I still enjoyed the hell out of Gay Purr-ee, though I can definitely see why it never really found a niche. It’s either too naughty or not naughty enough, take your pick.

Its songs belong in a Vincent Minnelli musical, not a film by the director of Mr. Magoo’s Christmas Carol. It needed the unbridled Chuck Jones of “What’s Opera, Doc?” but got the worn-down, latter-day Jones of Rikki-Tikki-Tavi. I loved the visual nods—in one scene you see a feline version of Toulouse-Lautrec sketching kitty can-can-dancers (cat-cat dancers?)—but they had to sail a mile over the heads of anyone in the audience who hadn’t taken an Art Appreciation course. When she’s singing, Judy Garland owns the movie—but when she’s talking, she weirdly isn’t given much to say. Given what we know about the real-life Judy Garland, it’s creepy that her character is molded, groomed, and fairly well gaslit into becoming a rich guy’s plaything. Worse, when Jaune Tom sees her again, his eyes pop-out in cartoon boingggg hearts: he apparently likes what the feline sex traffickers did to her.

Still, I’m grateful that Warner gave the film another chance for its Warner Archive label. It deserves the Blu-ray treatment.

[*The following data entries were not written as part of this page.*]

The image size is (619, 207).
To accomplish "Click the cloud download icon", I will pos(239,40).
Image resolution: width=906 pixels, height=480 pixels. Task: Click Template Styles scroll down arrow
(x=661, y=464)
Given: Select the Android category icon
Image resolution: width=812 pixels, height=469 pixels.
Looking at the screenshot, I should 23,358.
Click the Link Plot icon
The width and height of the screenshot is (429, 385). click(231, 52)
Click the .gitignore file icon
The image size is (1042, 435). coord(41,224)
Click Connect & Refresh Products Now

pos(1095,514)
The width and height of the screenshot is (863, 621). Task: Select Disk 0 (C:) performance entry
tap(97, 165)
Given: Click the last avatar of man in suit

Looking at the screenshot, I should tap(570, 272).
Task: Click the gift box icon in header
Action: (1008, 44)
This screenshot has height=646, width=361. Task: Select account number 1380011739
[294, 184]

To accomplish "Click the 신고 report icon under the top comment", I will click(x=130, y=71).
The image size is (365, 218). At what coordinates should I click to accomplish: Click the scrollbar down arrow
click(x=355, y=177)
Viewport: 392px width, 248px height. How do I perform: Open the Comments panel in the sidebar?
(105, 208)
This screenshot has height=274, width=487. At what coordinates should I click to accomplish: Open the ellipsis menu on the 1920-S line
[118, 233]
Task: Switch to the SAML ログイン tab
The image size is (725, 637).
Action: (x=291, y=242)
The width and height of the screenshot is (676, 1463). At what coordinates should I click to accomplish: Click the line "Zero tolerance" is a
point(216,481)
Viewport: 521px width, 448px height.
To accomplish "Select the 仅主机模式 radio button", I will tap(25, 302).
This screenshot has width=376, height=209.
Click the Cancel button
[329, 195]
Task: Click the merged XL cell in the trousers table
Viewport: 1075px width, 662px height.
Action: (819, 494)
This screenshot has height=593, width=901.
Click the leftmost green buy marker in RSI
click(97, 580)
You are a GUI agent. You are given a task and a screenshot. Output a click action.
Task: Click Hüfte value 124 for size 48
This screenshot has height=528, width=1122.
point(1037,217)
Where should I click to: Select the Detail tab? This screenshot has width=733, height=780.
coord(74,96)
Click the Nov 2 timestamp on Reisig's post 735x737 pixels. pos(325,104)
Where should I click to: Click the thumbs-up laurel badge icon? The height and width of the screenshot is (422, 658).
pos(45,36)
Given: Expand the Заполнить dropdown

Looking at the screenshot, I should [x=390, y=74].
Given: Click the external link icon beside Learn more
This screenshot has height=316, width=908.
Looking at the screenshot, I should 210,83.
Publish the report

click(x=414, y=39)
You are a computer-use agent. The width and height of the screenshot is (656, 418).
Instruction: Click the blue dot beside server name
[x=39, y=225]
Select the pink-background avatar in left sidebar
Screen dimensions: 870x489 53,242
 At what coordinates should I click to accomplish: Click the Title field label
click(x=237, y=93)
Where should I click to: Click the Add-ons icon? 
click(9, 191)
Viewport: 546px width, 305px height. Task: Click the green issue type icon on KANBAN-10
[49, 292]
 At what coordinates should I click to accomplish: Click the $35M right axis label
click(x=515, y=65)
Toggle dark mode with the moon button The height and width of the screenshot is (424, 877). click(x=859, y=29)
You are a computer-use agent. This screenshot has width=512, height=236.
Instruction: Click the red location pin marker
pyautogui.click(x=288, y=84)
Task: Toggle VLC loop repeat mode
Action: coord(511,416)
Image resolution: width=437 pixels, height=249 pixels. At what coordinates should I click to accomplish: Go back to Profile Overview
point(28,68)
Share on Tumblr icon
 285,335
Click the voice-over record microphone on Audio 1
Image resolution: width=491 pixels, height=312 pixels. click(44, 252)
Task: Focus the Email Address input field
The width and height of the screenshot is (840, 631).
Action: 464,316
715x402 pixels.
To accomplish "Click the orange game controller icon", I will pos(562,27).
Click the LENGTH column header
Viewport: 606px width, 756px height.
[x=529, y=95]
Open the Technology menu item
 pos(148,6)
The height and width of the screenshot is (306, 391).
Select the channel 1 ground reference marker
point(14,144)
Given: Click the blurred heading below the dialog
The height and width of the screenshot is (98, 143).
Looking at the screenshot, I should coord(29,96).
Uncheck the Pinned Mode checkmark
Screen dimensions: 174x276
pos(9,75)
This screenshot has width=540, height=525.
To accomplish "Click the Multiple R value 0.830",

Extras include three shorts, demo recordings and trailer.

The colors are crisp and rich, the soundtrack is flawless and artifact-free, and you can really see why this was the movie that UPA chose to go out on. If only this remarkable studio had hung on for a few more years, imagine where the experiment of Gay Purr-ee might have gone next.

Hiss-tery could have been made.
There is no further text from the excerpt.